Stated problem 1 - In the post below about the Metro fare hike, reproduce the passage word for word, starting at the words "[read here]" and ending after the words "that pocket change.".
Stated problem 2 - According to the post below about the Metro fare hike, by how much did the Metro board vote to raise fares?

Source extract -
January 2010


Today, in order to sate the daunting beast that is their [almost] $189 million budget gap, the Metro board voted to approve a 10-cent fare hike.

[read here]

I would just like to say thank you to the Metro board for choosing fare hikes over service cuts. If there were going to be fewer trains with fewer cars running less frequently than there are right now, I would start seriously investigating teleportation as a means of travel.

Because a decreased budget deficit for Metro is not worth the spike in insanity claims among Metro patrons that would result from having to stand on even more crowded platforms and squish into sweatier armpits on even more crowded trains.

And 10 cents for four months is just pocket change.

And no, I don’t want to think ahead to when fares undoubtedly go up again in July.

It’s likely I’ll also consider that pocket change.

Did you know the idiom “there’s method to my madness,” or any variation of it, actually comes from Shakespeare’s Hamlet? I bet you knew that. It’s one of very few enduring tidbits of information I learned in AP English.

Rows from a dataset:

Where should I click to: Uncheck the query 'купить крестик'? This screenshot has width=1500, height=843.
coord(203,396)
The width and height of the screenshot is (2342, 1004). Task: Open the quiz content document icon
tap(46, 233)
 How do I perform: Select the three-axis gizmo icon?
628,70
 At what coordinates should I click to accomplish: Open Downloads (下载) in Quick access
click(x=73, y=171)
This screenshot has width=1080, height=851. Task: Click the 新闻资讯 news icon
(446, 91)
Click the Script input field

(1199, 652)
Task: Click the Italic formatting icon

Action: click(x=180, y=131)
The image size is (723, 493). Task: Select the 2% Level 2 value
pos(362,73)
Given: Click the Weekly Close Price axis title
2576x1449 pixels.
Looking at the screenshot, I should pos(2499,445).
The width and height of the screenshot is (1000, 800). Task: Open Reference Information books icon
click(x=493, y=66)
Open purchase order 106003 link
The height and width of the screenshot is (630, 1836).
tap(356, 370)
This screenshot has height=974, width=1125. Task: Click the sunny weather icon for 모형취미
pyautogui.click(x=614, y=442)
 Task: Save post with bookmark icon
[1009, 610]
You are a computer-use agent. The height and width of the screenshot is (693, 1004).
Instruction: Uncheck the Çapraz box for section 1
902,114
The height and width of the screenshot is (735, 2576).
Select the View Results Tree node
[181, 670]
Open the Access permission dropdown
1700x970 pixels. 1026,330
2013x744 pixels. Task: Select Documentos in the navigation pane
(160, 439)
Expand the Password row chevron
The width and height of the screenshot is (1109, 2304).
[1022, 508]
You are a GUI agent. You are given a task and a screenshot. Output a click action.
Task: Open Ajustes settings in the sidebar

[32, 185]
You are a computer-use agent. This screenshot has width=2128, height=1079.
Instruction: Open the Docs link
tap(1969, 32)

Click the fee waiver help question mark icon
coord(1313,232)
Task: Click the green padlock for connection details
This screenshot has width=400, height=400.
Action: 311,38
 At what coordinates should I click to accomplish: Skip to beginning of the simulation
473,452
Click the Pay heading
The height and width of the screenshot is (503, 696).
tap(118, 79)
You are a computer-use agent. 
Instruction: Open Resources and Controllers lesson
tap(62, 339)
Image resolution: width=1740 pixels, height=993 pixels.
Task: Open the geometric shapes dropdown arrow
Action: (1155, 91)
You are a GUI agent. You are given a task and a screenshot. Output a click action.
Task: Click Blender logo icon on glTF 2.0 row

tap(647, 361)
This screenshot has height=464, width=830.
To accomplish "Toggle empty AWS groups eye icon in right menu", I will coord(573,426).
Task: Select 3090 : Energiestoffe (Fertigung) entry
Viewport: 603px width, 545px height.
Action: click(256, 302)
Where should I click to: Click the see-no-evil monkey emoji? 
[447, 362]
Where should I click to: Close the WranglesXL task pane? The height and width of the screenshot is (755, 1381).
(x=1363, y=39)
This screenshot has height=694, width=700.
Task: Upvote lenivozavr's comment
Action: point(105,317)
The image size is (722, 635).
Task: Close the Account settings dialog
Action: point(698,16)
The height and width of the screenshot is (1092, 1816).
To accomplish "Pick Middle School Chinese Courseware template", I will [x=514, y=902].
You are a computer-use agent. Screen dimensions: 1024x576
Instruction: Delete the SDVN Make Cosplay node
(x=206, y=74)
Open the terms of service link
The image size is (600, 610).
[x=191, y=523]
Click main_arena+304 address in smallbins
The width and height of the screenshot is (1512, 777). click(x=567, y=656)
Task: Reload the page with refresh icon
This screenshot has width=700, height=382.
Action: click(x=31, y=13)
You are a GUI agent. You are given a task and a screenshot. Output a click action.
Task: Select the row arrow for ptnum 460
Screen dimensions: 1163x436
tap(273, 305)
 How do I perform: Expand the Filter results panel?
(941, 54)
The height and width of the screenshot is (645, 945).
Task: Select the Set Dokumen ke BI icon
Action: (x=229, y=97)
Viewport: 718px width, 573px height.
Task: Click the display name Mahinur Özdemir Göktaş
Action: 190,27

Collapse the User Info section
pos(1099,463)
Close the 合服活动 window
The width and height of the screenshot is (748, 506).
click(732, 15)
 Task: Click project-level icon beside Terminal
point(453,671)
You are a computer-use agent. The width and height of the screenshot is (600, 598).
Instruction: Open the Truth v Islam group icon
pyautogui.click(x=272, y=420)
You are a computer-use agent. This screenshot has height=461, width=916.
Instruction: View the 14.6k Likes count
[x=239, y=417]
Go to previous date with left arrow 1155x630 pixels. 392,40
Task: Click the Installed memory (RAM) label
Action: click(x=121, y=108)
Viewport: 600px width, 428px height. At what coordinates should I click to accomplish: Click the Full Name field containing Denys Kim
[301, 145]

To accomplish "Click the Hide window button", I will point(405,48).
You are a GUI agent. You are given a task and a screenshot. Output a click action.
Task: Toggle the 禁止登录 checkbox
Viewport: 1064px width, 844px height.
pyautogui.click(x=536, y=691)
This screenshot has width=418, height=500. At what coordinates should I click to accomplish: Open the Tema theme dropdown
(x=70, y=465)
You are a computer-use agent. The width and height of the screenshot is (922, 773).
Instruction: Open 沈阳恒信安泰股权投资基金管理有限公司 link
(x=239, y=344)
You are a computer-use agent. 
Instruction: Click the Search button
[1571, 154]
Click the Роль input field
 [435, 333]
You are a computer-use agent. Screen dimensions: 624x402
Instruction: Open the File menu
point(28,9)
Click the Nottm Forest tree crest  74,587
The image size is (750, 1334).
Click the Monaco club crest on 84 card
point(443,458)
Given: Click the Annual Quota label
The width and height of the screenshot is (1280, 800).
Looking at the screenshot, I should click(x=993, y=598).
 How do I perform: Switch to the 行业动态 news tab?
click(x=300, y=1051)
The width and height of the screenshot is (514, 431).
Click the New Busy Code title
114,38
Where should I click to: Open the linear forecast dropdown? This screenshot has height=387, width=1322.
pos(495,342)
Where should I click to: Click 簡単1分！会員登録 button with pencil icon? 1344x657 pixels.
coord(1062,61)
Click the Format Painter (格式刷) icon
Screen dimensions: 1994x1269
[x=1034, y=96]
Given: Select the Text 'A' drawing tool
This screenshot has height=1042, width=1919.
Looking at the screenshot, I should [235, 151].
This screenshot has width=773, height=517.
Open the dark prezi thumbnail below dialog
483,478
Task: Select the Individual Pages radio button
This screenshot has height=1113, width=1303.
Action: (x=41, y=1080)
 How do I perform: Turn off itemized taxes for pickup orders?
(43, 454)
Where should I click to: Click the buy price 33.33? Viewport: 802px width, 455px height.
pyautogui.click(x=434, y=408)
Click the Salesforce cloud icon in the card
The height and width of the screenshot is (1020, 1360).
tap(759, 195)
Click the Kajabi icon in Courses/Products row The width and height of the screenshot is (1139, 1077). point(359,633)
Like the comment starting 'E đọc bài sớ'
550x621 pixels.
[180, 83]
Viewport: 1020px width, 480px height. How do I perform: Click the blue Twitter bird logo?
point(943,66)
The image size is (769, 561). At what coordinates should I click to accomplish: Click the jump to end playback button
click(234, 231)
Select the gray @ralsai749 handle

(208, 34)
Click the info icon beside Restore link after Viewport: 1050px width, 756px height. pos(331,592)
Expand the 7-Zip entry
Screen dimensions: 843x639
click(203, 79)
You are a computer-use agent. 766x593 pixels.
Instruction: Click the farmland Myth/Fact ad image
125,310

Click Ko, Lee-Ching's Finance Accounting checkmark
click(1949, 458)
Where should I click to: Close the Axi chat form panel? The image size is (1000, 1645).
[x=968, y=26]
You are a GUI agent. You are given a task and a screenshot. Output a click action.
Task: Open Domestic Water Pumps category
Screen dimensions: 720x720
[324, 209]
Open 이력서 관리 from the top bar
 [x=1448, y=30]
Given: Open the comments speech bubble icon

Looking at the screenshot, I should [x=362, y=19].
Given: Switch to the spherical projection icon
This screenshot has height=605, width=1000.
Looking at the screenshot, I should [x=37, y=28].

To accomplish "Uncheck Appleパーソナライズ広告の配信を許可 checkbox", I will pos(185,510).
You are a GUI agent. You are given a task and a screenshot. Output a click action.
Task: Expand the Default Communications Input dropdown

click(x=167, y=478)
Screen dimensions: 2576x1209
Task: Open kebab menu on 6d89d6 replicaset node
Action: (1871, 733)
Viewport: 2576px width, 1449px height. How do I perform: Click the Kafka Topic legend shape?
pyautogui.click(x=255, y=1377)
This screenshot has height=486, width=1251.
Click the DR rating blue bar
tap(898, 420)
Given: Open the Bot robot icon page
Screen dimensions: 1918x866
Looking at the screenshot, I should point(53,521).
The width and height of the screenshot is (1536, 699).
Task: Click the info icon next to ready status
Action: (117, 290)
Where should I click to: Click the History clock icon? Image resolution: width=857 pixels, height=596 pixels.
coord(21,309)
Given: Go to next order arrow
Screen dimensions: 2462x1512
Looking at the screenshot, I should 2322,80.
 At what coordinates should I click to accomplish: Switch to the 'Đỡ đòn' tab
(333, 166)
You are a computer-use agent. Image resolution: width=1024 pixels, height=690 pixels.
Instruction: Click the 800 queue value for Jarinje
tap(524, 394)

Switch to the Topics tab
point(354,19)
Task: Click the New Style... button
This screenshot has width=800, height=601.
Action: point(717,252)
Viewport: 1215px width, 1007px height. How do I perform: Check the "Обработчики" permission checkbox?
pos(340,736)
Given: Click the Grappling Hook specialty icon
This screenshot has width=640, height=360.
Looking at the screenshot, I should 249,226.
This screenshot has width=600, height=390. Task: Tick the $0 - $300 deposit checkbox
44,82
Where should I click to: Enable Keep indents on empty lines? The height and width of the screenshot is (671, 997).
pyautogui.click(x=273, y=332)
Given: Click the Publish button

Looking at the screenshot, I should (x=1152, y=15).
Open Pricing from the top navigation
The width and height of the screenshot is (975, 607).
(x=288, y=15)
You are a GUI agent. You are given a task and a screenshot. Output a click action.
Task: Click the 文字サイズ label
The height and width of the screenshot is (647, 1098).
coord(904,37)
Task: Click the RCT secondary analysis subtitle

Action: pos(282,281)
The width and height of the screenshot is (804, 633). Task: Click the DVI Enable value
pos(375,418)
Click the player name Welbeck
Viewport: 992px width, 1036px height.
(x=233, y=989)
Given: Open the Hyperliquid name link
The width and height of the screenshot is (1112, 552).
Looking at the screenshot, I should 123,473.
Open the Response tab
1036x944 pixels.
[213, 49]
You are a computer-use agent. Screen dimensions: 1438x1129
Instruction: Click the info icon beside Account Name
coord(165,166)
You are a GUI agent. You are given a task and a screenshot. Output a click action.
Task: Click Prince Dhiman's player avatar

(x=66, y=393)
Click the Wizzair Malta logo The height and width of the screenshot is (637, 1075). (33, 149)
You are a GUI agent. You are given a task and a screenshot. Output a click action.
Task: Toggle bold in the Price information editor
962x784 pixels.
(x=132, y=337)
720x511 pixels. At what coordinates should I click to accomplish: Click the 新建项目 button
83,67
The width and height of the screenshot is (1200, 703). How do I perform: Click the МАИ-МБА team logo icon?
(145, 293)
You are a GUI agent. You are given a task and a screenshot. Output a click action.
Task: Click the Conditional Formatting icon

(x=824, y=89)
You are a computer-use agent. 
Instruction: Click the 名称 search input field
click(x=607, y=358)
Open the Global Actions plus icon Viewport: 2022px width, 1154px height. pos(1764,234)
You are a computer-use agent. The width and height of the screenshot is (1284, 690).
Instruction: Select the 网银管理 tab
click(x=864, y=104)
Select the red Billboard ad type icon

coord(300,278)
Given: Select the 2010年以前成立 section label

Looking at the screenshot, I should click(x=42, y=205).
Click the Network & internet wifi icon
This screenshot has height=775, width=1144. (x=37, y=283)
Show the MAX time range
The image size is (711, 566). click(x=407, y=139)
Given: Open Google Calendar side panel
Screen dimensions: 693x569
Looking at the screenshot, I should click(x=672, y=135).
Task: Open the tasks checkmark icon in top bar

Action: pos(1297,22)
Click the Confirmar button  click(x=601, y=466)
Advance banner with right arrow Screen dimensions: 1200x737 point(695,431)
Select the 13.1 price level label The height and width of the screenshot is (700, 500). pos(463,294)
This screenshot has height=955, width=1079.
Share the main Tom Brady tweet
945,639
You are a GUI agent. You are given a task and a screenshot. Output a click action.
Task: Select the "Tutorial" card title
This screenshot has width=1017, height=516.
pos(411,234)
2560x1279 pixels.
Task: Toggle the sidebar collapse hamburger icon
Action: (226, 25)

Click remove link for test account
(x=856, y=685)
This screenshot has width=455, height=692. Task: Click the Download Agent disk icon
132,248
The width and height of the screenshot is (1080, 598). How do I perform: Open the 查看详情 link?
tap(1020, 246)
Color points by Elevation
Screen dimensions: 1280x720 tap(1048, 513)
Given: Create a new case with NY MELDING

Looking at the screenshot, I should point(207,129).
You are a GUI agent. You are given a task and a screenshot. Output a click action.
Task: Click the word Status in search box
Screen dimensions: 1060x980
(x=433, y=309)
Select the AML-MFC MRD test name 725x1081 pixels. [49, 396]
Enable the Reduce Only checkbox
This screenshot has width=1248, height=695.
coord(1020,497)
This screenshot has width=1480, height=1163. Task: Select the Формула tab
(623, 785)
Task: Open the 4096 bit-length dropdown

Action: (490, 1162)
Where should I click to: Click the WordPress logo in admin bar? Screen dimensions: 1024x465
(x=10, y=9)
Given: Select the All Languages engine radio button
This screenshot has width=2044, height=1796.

Correct output 1 -
[read here]

I would just like to say thank you to the Metro board for choosing fare hikes over service cuts. If there were going to be fewer trains with fewer cars running less frequently than there are right now, I would start seriously investigating teleportation as a means of travel.

Because a decreased budget deficit for Metro is not worth the spike in insanity claims among Metro patrons that would result from having to stand on even more crowded platforms and squish into sweatier armpits on even more crowded trains.

And 10 cents for four months is just pocket change.

And no, I don’t want to think ahead to when fares undoubtedly go up again in July.

It’s likely I’ll also consider that pocket change.

Correct output 2 - 10 cents